» Your task
Take the line containing "Task: Click the Playoffs header" and each line after it through the end of the data below, and return them exactly, minus any pictures.

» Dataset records

Content starts

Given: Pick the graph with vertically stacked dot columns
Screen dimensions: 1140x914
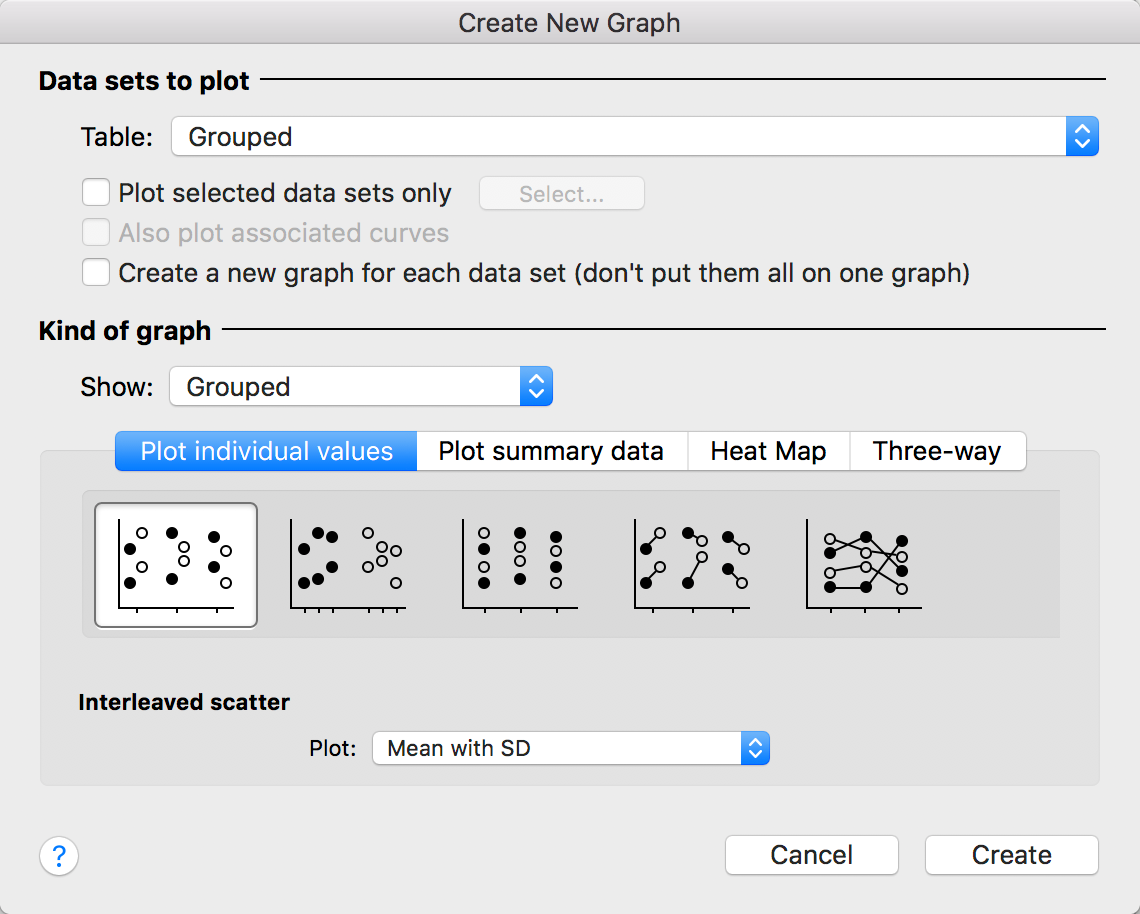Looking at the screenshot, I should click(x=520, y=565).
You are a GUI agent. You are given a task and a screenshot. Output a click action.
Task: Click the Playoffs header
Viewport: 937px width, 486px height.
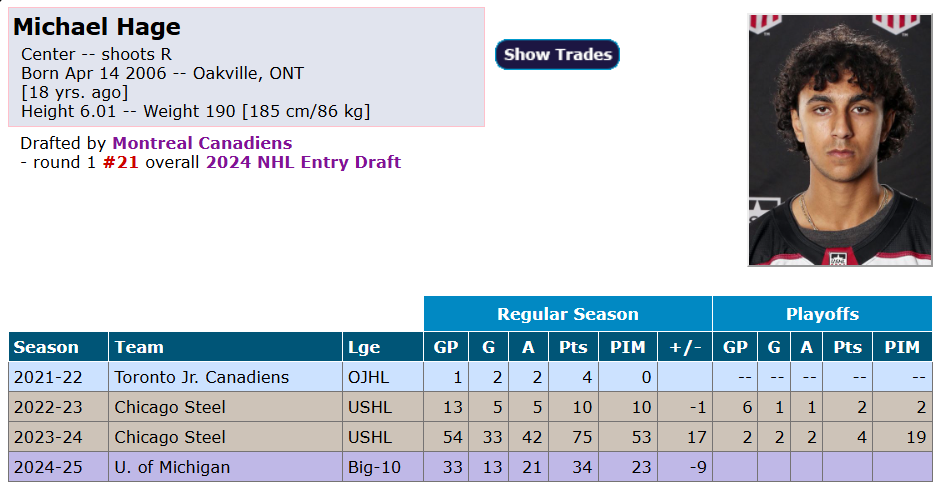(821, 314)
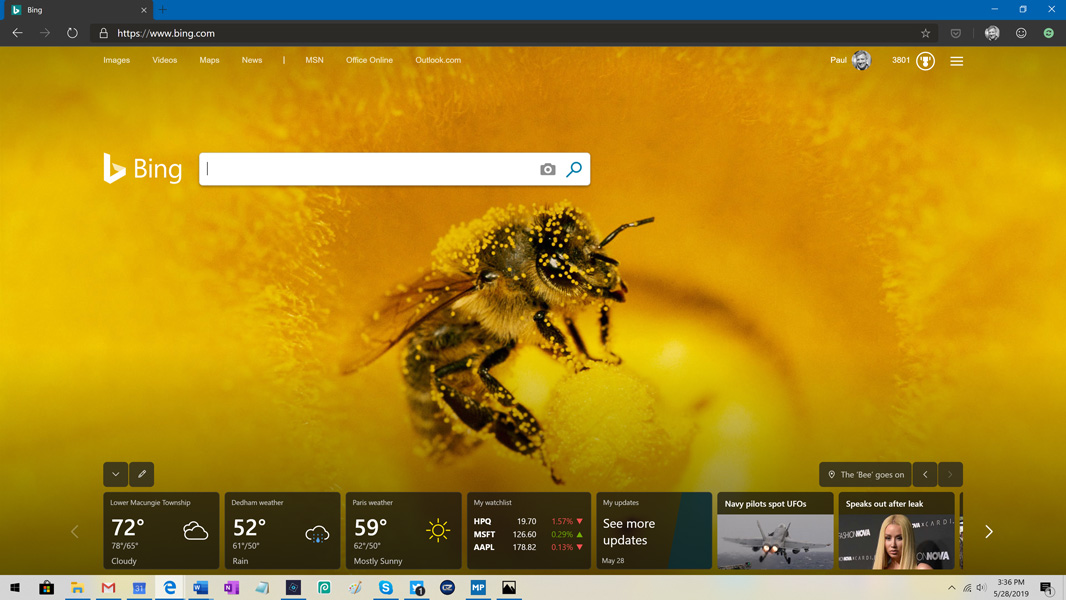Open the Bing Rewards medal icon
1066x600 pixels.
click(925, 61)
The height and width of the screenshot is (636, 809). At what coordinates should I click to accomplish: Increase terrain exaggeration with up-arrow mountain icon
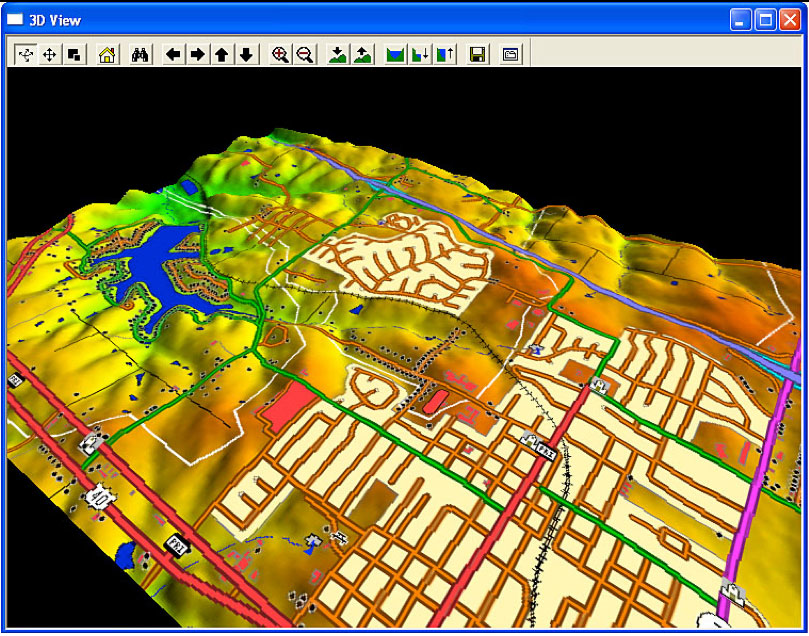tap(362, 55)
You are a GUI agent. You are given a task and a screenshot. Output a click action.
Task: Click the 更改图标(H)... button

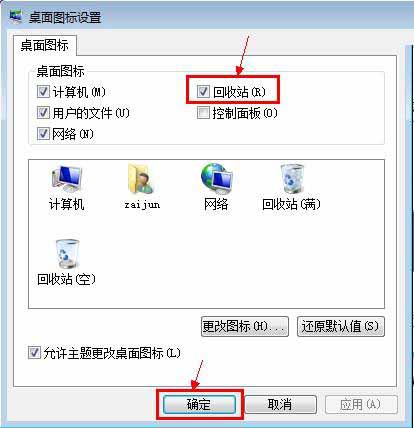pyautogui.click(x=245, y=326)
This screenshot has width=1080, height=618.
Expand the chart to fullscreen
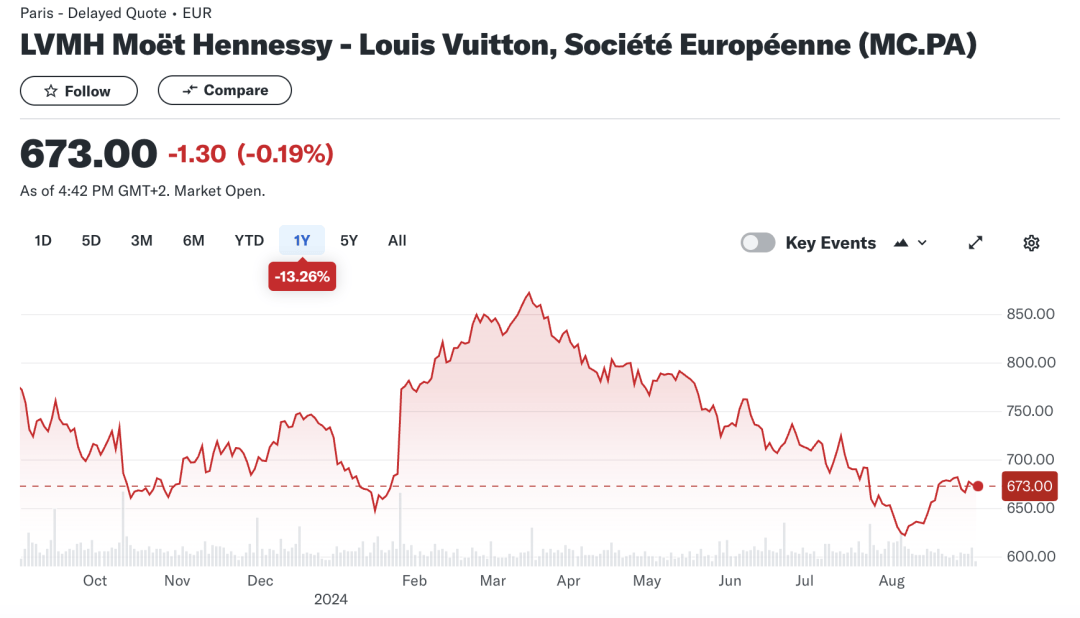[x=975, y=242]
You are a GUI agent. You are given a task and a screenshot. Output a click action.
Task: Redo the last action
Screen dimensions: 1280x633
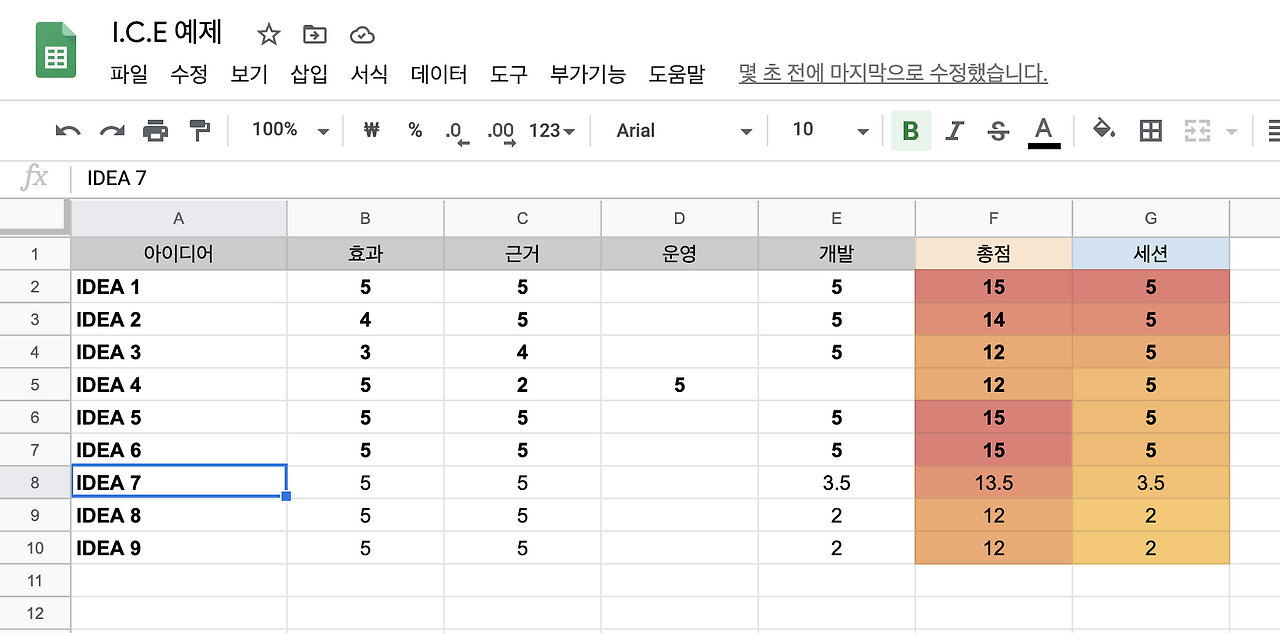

Content ends

» Exercise solution
Task: Click the Playoffs header
Viewport: 937px width, 486px height.
(821, 314)
Open the Bing Rewards medal icon
1066x600 pixels.
click(925, 61)
The height and width of the screenshot is (636, 809). At what coordinates should I click to accomplish: Increase terrain exaggeration with up-arrow mountain icon
tap(362, 55)
You are a GUI agent. You are given a task and a screenshot. Output a click action.
Task: Click the 更改图标(H)... button

pyautogui.click(x=245, y=326)
This screenshot has width=1080, height=618.
Expand the chart to fullscreen
[x=975, y=242]
You are a GUI agent. You are given a task and a screenshot. Output a click action.
Task: Redo the last action
Screen dimensions: 1280x633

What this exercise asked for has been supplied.